From the passage on the proposed cigar tax, quote the words from "City tobacconists are" up to and including "but no cigar.".

◆ **Selected passage**
== Segment start ==

City tobacconists are hoping President Bush has one response for health insurance legislation that will reach his desk soon after Congress reconvenes: Close, but no cigar.

They say they have nothing in principle against funding health insurance for underprivileged children; they just don’t want to be stuck with the tab — one that, they claim, would be extremely detrimental to their business.

According to the legislation, versions of which passed both houses earlier this month, funding for the State Children’s Health Insurance Program would come from tobacco tax hikes that would be particularly drastic on cigars — raising the cap on federal cigar taxes to a maximum of $3 from just five cents.

“I’m not saying forget the value of the program, but it’s inappropriate to ask the tobacco consumer to pay for it,” the president and CEO of the premium cigar and cigarette maker Nat Sherman International, Joel Sherman, said. “It’ll be devastating to small-business people. The government thinks all tobacco is big tobacco. It’s the little mom-and-pop stores, it’s not big tobacco, they’re the ones who are going to get hurt. It’s not just the guy in $3,000 suits who comes into our store to buy cigars — it can be Joe Blue Collar.”

== Segment end ==

(Stored entries)
== Segment start ==

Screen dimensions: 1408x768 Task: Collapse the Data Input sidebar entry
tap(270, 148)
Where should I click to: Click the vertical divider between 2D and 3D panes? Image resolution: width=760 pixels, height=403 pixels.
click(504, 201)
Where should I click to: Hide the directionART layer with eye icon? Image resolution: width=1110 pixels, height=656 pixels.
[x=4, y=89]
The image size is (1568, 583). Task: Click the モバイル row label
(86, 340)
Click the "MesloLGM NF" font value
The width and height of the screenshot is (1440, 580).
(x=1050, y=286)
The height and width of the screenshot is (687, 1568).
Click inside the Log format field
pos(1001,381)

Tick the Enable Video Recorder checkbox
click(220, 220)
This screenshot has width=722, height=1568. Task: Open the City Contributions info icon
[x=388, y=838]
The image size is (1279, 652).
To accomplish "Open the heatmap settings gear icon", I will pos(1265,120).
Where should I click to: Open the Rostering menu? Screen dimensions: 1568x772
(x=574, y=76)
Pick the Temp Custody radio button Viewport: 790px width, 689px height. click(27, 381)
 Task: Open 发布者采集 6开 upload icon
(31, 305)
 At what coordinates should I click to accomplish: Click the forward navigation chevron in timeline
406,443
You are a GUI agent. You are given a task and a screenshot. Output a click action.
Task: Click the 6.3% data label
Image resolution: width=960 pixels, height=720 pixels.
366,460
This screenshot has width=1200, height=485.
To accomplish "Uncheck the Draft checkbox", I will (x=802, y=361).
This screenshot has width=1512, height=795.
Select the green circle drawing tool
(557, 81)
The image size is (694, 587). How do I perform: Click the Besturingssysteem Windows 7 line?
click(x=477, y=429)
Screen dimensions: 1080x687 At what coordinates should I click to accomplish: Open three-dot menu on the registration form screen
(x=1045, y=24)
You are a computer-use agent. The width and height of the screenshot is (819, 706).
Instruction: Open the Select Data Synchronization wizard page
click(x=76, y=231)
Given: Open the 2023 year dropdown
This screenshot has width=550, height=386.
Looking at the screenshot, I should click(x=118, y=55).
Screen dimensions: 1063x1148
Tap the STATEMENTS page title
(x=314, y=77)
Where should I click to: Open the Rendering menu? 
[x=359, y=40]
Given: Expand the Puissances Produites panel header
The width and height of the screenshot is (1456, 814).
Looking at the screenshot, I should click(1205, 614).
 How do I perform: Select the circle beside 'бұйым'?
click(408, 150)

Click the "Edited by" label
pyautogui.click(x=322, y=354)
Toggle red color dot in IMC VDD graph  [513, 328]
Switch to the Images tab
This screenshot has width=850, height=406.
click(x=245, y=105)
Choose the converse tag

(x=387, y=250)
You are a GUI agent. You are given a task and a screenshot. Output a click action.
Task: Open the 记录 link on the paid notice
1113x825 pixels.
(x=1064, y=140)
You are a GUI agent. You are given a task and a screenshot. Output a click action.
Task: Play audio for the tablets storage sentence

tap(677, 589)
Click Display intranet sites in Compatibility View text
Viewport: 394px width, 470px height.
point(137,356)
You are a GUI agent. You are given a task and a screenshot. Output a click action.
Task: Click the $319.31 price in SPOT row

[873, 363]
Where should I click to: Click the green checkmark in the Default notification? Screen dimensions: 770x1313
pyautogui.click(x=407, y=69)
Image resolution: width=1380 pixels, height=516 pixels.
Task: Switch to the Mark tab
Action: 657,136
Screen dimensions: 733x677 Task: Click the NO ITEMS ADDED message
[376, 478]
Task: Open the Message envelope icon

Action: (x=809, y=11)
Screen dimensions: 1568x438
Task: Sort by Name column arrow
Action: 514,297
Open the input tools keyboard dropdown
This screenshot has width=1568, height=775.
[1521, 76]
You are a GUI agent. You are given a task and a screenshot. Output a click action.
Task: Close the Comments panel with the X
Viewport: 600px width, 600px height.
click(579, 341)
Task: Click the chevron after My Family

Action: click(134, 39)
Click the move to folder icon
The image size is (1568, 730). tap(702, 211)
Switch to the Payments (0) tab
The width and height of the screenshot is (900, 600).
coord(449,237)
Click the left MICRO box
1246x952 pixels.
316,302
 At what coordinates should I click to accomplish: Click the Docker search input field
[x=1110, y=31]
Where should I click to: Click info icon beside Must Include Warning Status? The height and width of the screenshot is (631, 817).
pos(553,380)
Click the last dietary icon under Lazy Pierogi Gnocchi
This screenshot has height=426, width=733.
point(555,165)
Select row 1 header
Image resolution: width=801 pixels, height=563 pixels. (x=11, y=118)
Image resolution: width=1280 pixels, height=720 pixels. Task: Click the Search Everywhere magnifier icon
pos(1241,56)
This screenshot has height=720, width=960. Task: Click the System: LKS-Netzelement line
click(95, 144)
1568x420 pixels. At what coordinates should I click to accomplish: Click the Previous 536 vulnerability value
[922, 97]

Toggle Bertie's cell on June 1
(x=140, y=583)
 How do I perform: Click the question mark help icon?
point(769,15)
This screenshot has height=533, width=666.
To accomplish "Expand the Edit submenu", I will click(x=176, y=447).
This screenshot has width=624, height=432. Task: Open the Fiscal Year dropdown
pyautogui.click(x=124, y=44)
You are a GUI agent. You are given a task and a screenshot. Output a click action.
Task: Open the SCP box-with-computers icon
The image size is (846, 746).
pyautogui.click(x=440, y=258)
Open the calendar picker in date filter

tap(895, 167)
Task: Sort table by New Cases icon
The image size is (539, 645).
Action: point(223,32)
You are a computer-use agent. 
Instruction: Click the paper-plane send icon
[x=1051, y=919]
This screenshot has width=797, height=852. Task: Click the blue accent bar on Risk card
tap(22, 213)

== Segment end ==

◆ **Answer for this exercise**
City tobacconists are hoping President Bush has one response for health insurance legislation that will reach his desk soon after Congress reconvenes: Close, but no cigar.